E ho scoperto un aspetto grave come lo sfruttamento del lavoro minorile nei paesi in via di sviluppo da parte di grandi multinazionali contro cui sono state fatte campagne di boicottaggio mondiali. In un articolo di Wired dello scorso agosto è citata un’inchiesta di Time che ha svelato che OpenAI ha appaltato ad una ditta esterna il compito di etichettare i contenuti violenti, oltre ogni immaginazione, reperibili online, per insegnare alle AI quali espressioni verbali, foto, disegni, video vadano assolutamente evitate. In uffici in Kenya, Uganda e India gli etichettatori inseriscono una valanga di esempi di violenza finché la AI li riconosce autonomamente.

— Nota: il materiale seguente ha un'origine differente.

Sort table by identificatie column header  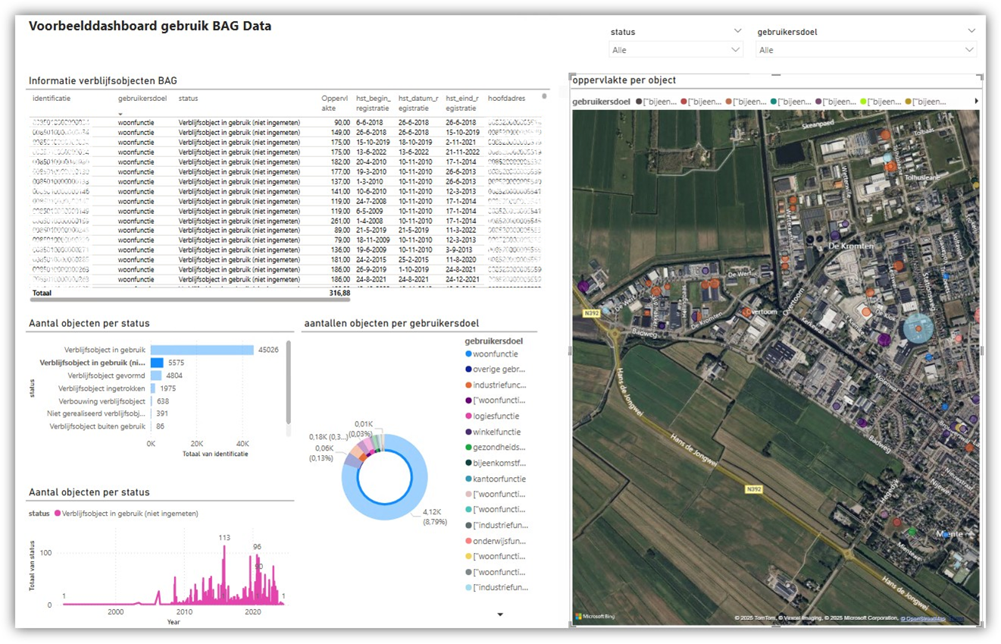[x=52, y=99]
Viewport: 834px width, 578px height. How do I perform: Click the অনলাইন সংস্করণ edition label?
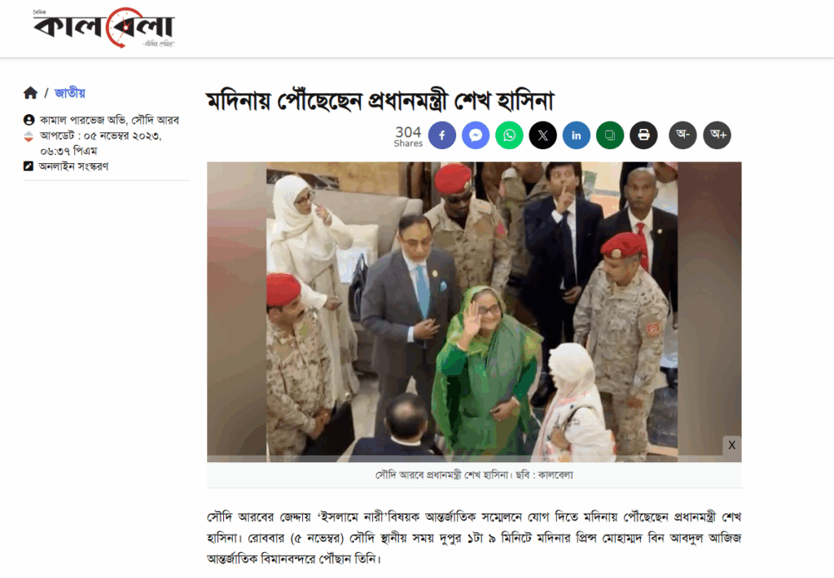[x=73, y=166]
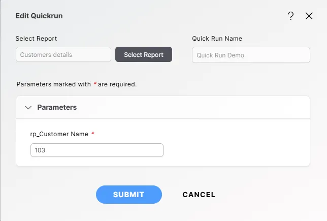Image resolution: width=327 pixels, height=221 pixels.
Task: Click the required asterisk beside rp_Customer Name
Action: pos(93,134)
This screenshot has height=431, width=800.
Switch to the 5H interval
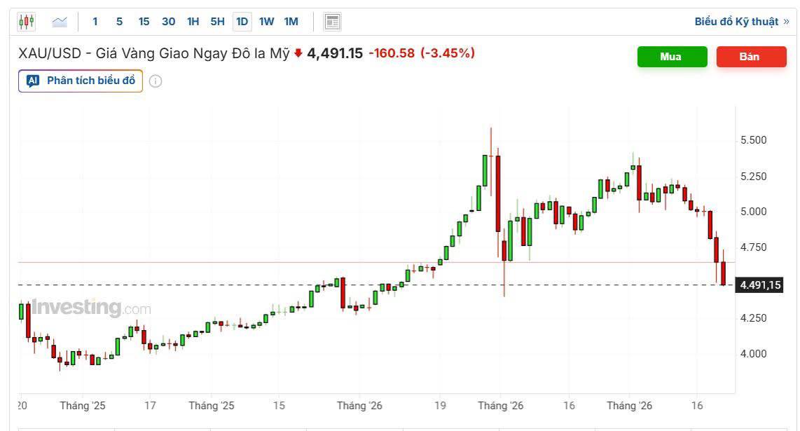tap(217, 22)
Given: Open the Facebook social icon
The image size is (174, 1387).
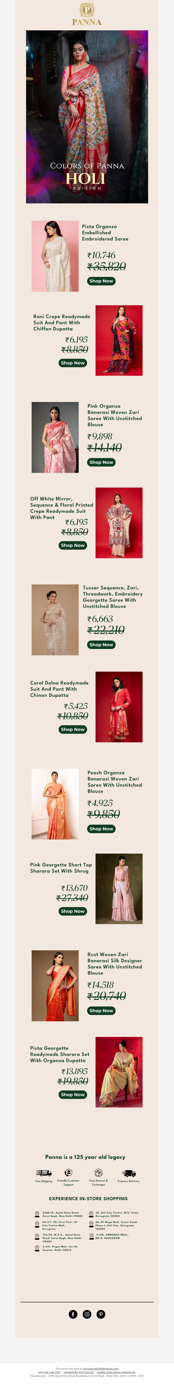Looking at the screenshot, I should pyautogui.click(x=73, y=1314).
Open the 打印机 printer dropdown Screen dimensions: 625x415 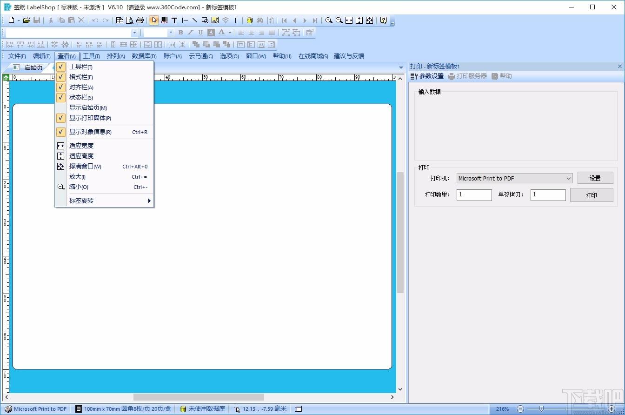click(514, 178)
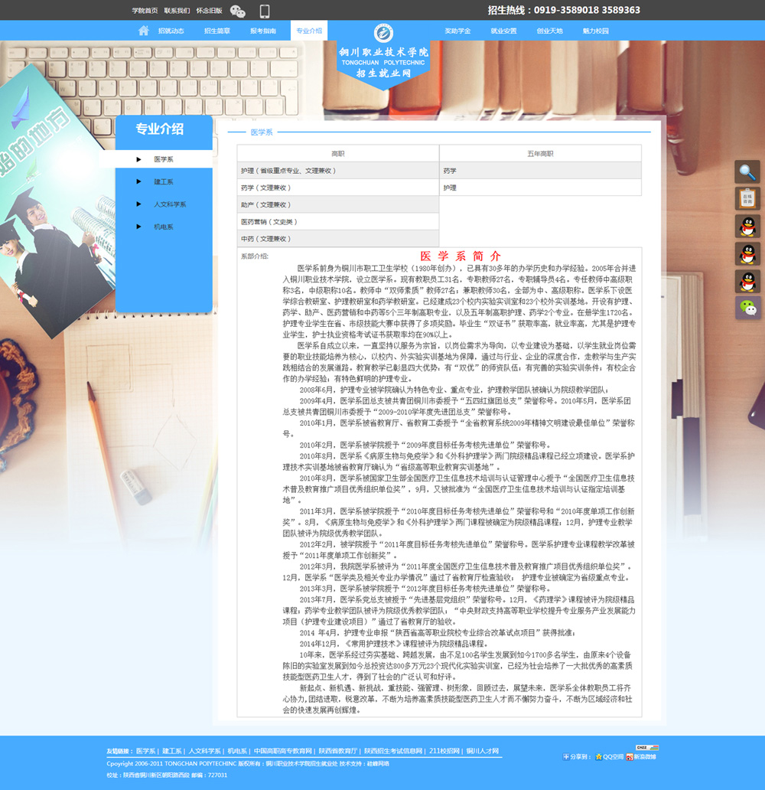This screenshot has height=790, width=765.
Task: Click the mobile phone icon in top bar
Action: 265,11

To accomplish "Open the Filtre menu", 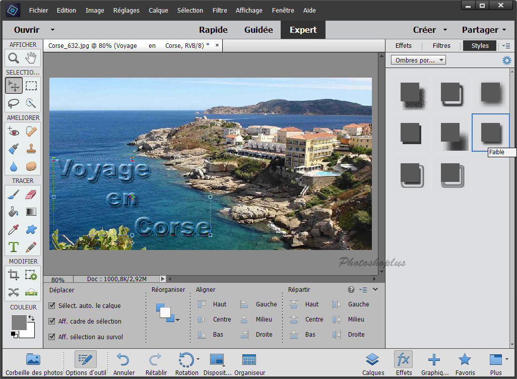I will pos(220,10).
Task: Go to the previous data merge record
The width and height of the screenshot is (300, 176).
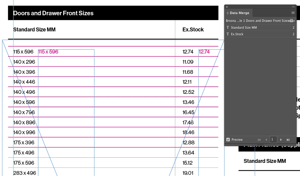Action: pos(266,140)
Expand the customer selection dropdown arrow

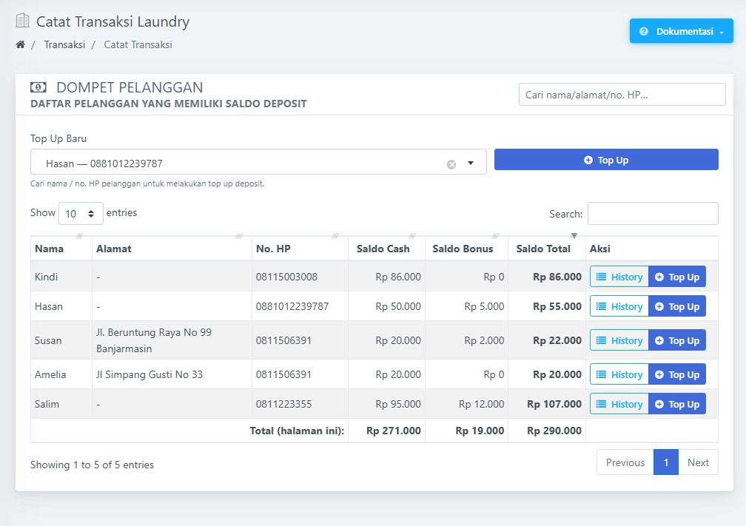pyautogui.click(x=471, y=163)
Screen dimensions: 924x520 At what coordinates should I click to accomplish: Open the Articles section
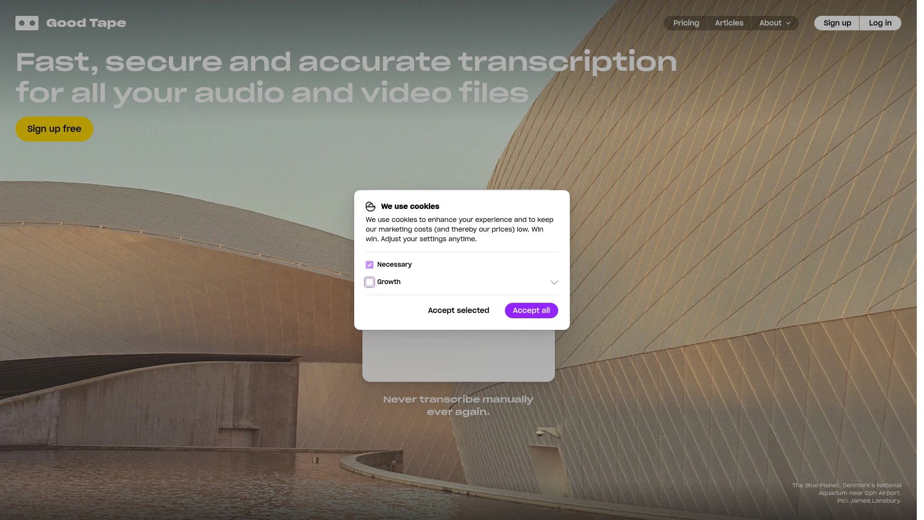tap(729, 23)
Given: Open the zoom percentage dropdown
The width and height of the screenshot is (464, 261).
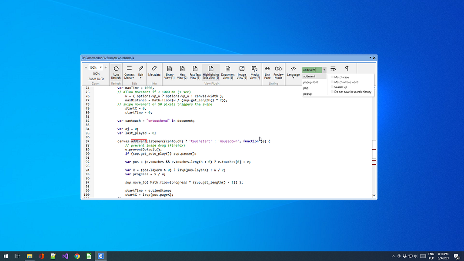Looking at the screenshot, I should pos(100,67).
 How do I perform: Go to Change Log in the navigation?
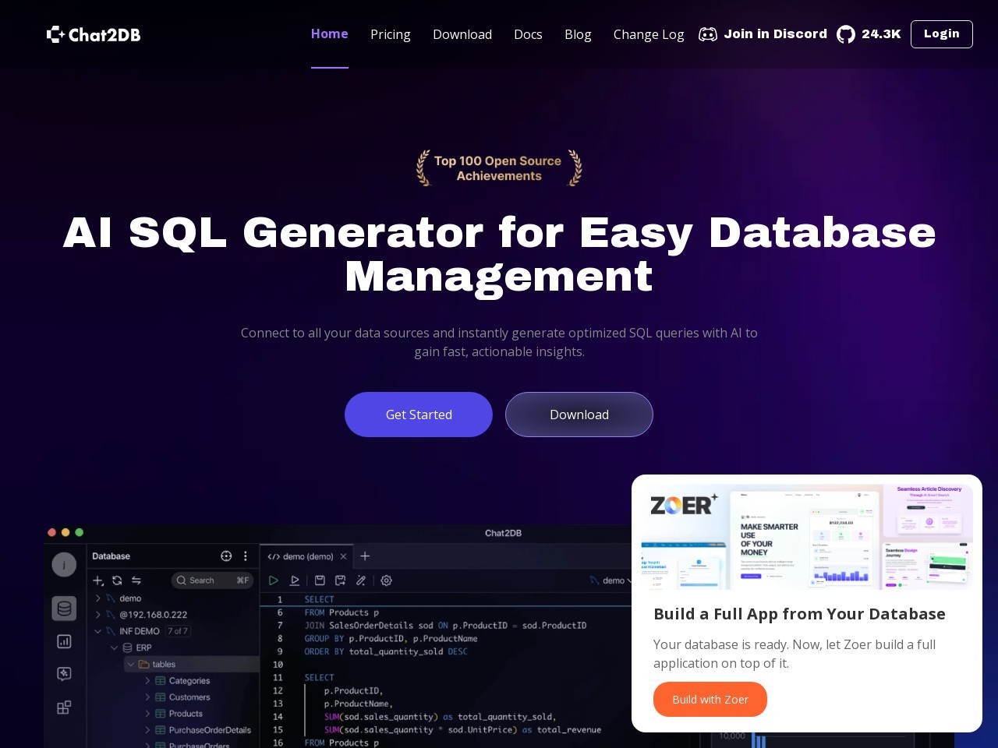pyautogui.click(x=648, y=34)
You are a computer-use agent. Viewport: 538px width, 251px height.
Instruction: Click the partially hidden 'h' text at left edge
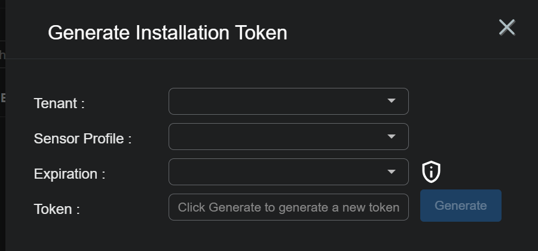pos(2,56)
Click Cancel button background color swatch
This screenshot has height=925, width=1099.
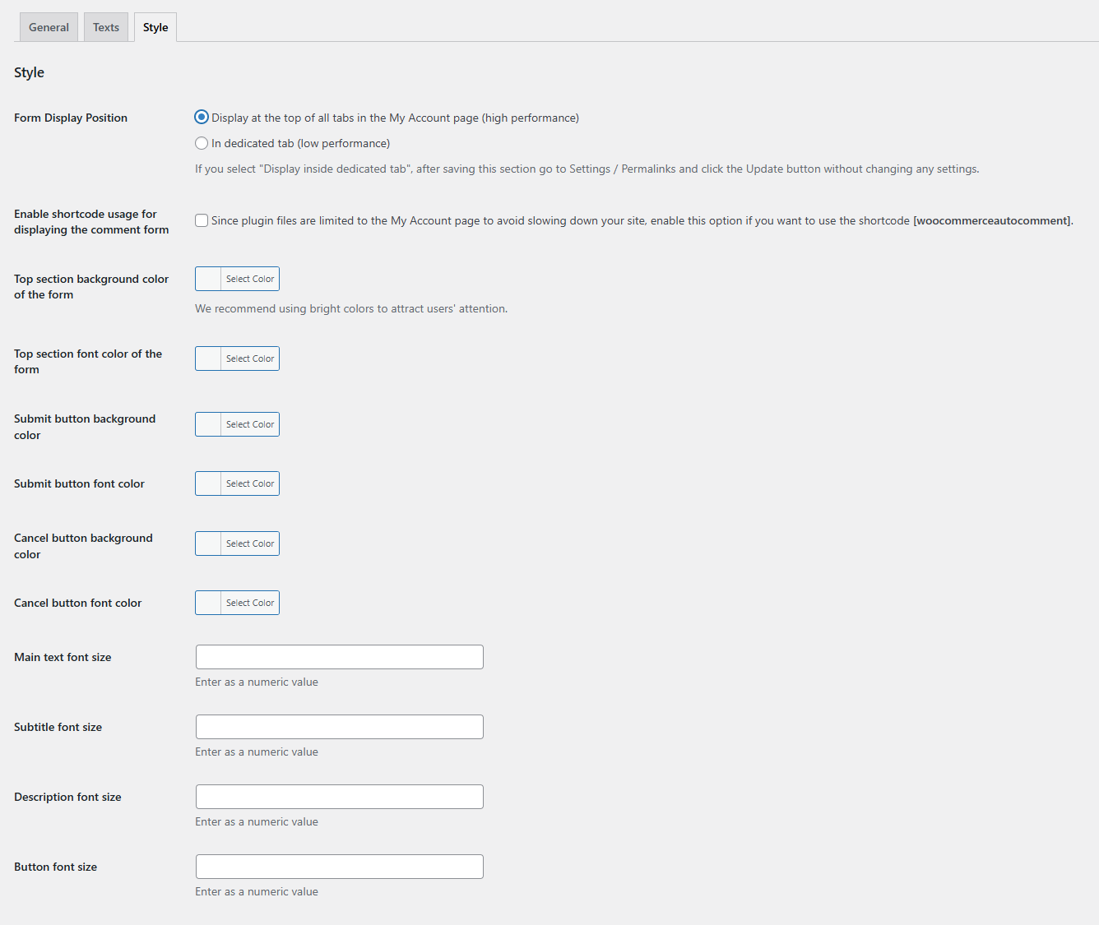click(x=208, y=543)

"Buona parte di questi contenuti descrivono con dettagli espliciti abusi sessuali su bambini, bestialità varie, omicidi, suicidi, torture, autolesionismo, incesto". Il lavoro degli etichettatori è leggere tutto il giorno i più terribili contenuti, o visionare immagini perverse, per etichettarli, con gravi conseguenze psicologiche (per 2 dollari l’ora in una nazione dove il salario minimo è di 1 dollaro e mezzo,).

Burn out, somatizzazioni, incubi pur avendo a disposizione la possibilità di ricorrere allo psicologo. C’è da indignarsi per il particolare sfruttamento di un lavoro intellettuale e di responsabilità, così delicato. C’è da tirare un sospiro di sollievo che la reazione degli umani ad una overdose di violenza sia il rigetto e non l’assuefazione. E non c’è da meravigliarsi che ChatGpt sia così rigida nei confronti di contenuti violenti.

A questo punto la domanda d’obbligo è : quanti umani lavorano per fare funzionare le AI? Il titolo del libro che mi attende è 'Schiavi del clic'.